The detail in this week's reporting that should hold a board's attention is not a piece of malware. It is an org chart. ESET has published research on a ransomware-as-a-service operation called The Gentlemen, and the finding underneath the technical write-up is that the operators have built something close to a product team: they develop, version, and maintain a suite of tools whose sole purpose is to turn off your endpoint protection, and they hand that suite to their affiliates ready to use. We are past the point of treating ransomware crews as gangs. The competent ones are software companies with a worse mission statement.

What the tool actually does

The framework is called GentleKiller, and ESET describes it in a report titled, with the dark humour of the trade, Killing Me Gently. It exists for one job: before the encryptor runs, blind the defences. GentleKiller ships in eight variants and goes looking for 400 processes belonging to 48 different security products — the endpoint detection and response (EDR) agents, the antivirus, the monitoring tools that are supposed to be your eyes on the host. Where it cannot kill a process by ordinary means, it reaches for a technique called bring-your-own-vulnerable-driver, or BYOVD: the attacker loads a legitimately signed but flawed kernel driver and uses it to reach into the kernel and terminate protected security processes from underneath. The operating system trusts the driver because it is properly signed. The driver is the betrayal.

Two things about the engineering are worth a board understanding in plain terms. First, the disguise is good. The samples impersonate well-known security vendors right down to copied digital certificates, icons and version strings, and are wrapped in commercial packers to frustrate analysis. A file that looks, to a glancing human or a tired analyst, like a trusted security product is in fact the thing dismantling your security. Second, the speed is the point. ESET notes the crew can operationalise a newly published proof-of-concept exploit within days of it appearing. The window between a researcher disclosing a vulnerable driver and that driver turning up in a live ransomware intrusion is now measured in days, not quarters.

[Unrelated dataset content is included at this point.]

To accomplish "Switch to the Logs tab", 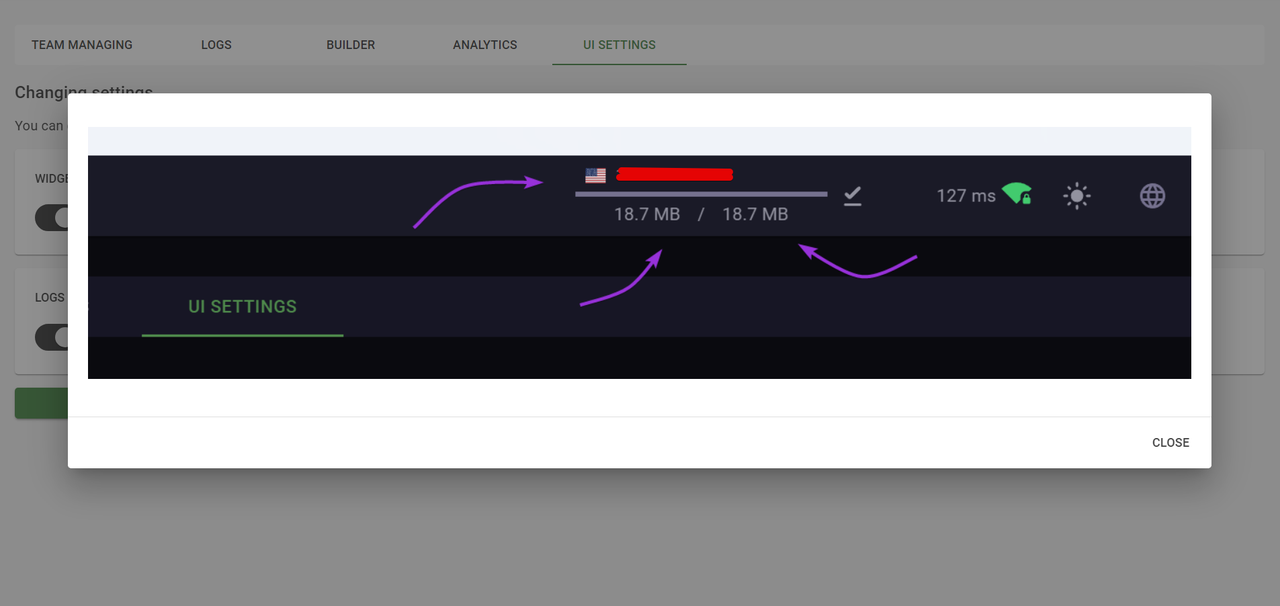I will [x=216, y=45].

Why the business model is the story

Most ransomware operations leave the messy business of disabling defences to whichever affiliate happens to be running the intrusion. The Gentlemen have done the opposite. They have centralised it, polished it, and offer it as a standard part of the affiliate package, alongside leaked or third-party killers with names like HexKiller, ThrottleBlood and HavocKiller folded into the same standardised evasion layer. ESET's own framing is that this materially lowers the barrier to entry for affiliates and makes the operation more attractive to work with.

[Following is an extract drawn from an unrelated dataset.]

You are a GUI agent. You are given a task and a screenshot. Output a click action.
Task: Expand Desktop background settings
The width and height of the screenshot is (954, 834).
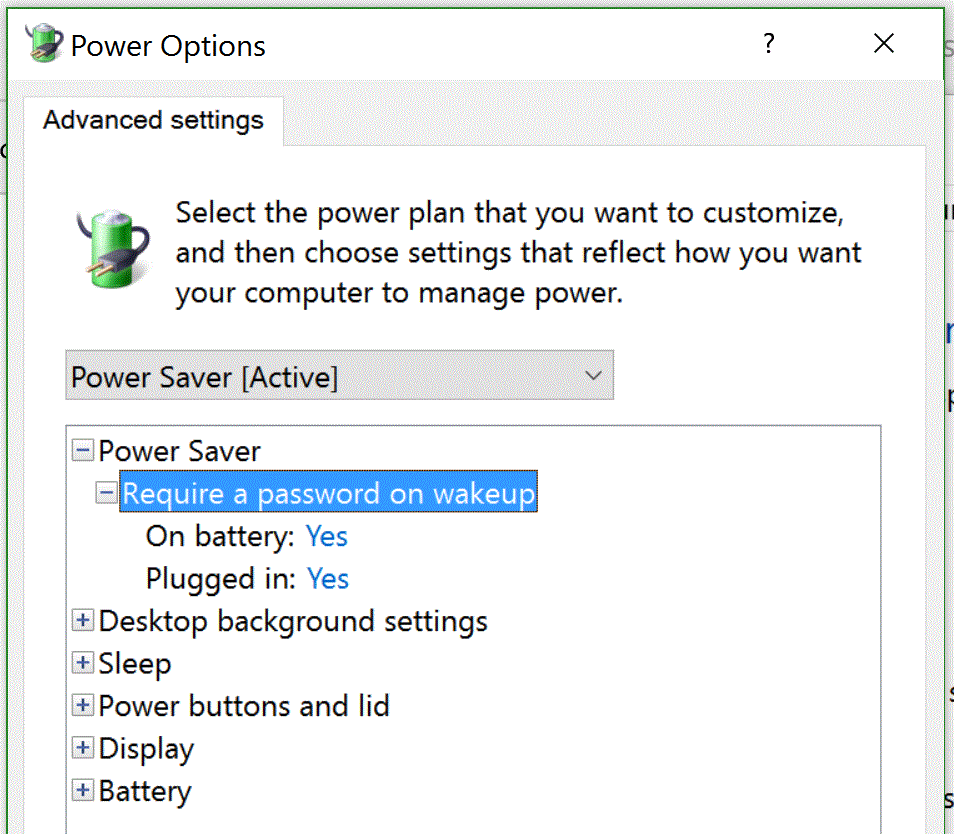click(x=82, y=620)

That is a competitive strategy, and it works the way competitive strategies work. A less-skilled criminal who once could not reliably get past a modern EDR now can, because someone has built the hard part for them and made it click-to-run. The crew has been active only since March 2025 and has already claimed over 500 victims across South East Asia, South America and Western Europe — Western Europe very much including the UK. They also bundle a Rust-based credential stealer to harvest browser-stored passwords on the way through, because once the alarm is off you may as well empty the drawers too.

For boards

The instinct after reading something like this is to ask whether our EDR can stop it. That is the wrong question, and asking it is how organisations end up surprised. The entire purpose of this toolset is to switch your EDR off. So the questions worth asking your security team are different.

Do we alert when our own endpoint agent stops reporting? A silent EDR should be treated as a fire alarm, not a quiet night. Plenty of organisations only discover their protection was disabled when the ransom note arrives, because nobody was watching the watchers.

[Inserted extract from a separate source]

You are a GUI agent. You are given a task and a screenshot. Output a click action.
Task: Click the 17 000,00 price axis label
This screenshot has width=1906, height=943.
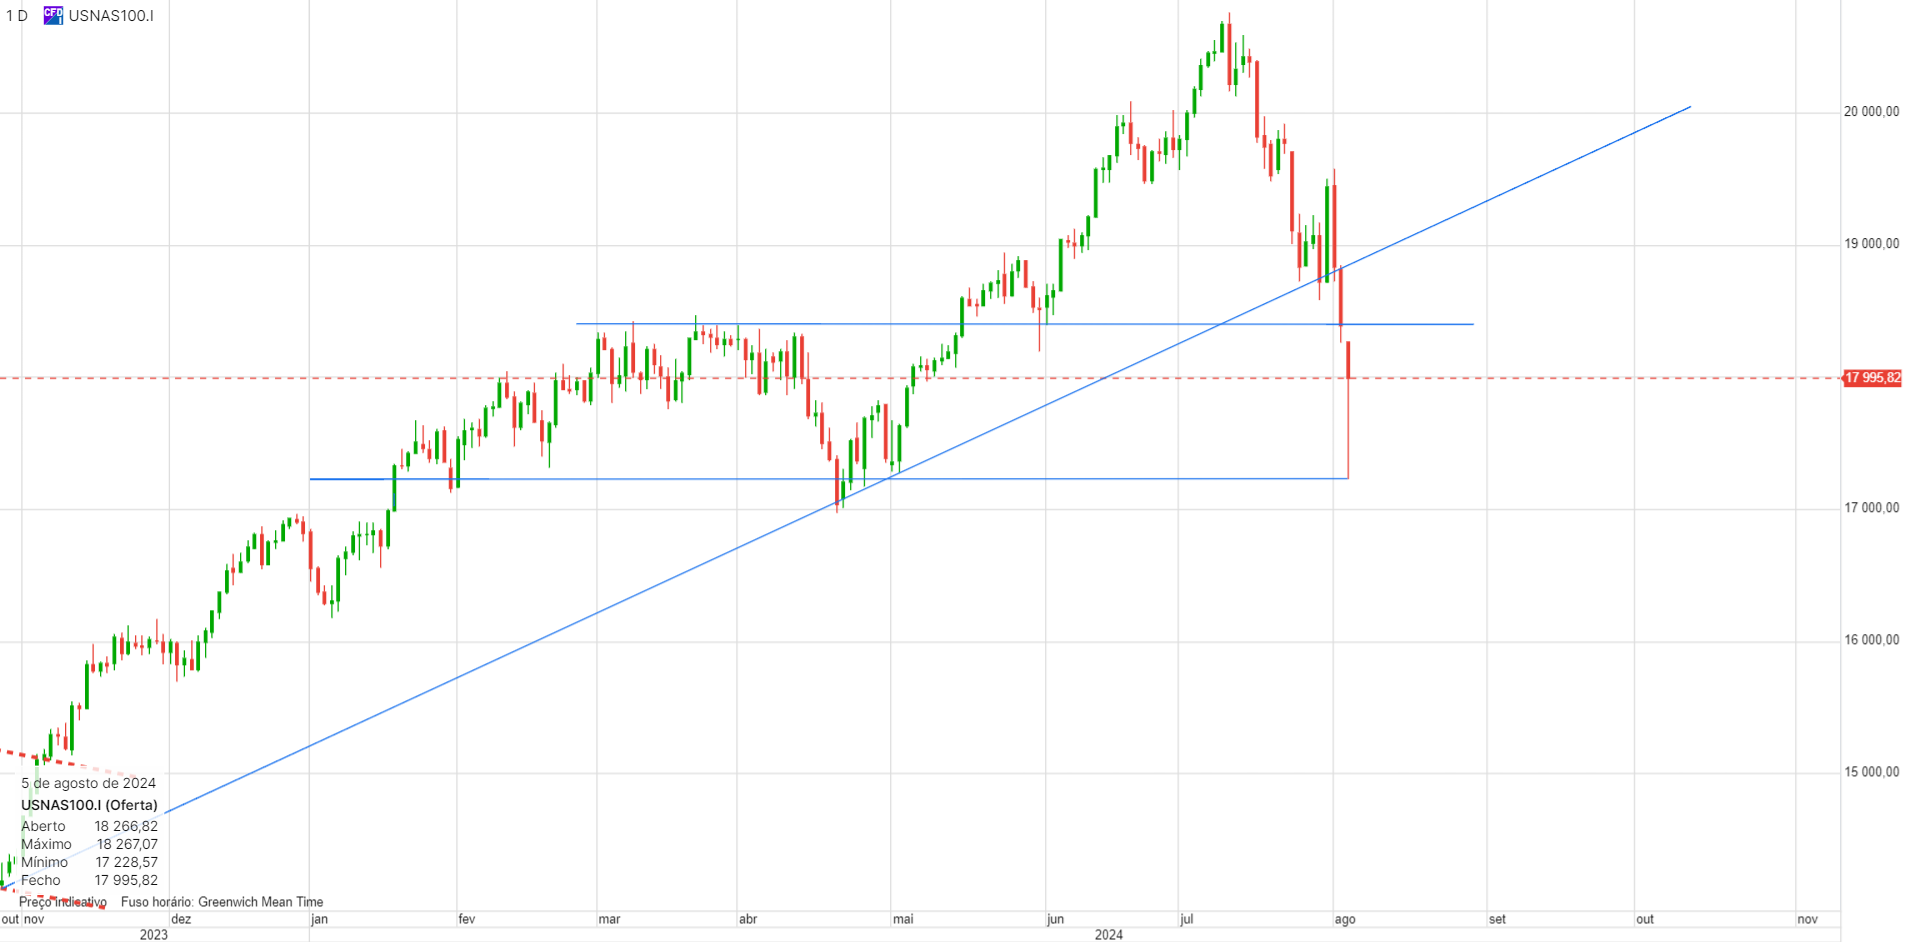[1871, 508]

Are we blocking known-vulnerable drivers? BYOVD depends on loading a driver we should never have allowed to load. Microsoft maintains a vulnerable driver blocklist, and it can be turned on and kept current; the related class of signed pre-boot applications is mitigated through firmware revocation updates, which is the dull-but-essential patching that quietly closes this door. This week's news also carried a CERT/CC advisory on vendor-signed UEFI applications — from Acer, AMD, ASUS, Gigabyte and others — abusable for a Secure Boot bypass by the same BYOVD logic, which tells you the technique is not confined to the EDR layer.

Do attackers need local administrator to do this, and if so, how freely is local admin handed out? Loading a kernel driver requires privilege. Tight privilege management and credential hygiene are not glamorous, but they are the ground the whole attack stands on.

And the one that sits above all of them: if our endpoint protection were silently disabled tonight, what is the next layer that notices? If the honest answer is "nothing until encryption," then EDR is not a layer of your defence; it is your defence, singular, and you are one signed driver away from blind. Defence in depth exists precisely because any single control, however good, can be switched off by someone who has made switching it off their product.

The wider point

I keep coming back to the same observation when I brief boards on the ransomware economy: the adversary has professionalised faster than most of the organisations defending against it. The Gentlemen are not interesting because their EDR-killer is novel — EDR-killers are a crowded market — they are interesting because they have a roadmap, a release cadence, and a customer base. You do not out-buy that with one more tool. You meet it with layered controls, with monitoring that treats the silence of a security agent as an event, and with the unglamorous discipline of privilege management and driver hygiene. The criminals have a product team now. The question for the board is whether your defence is a product or just a purchase.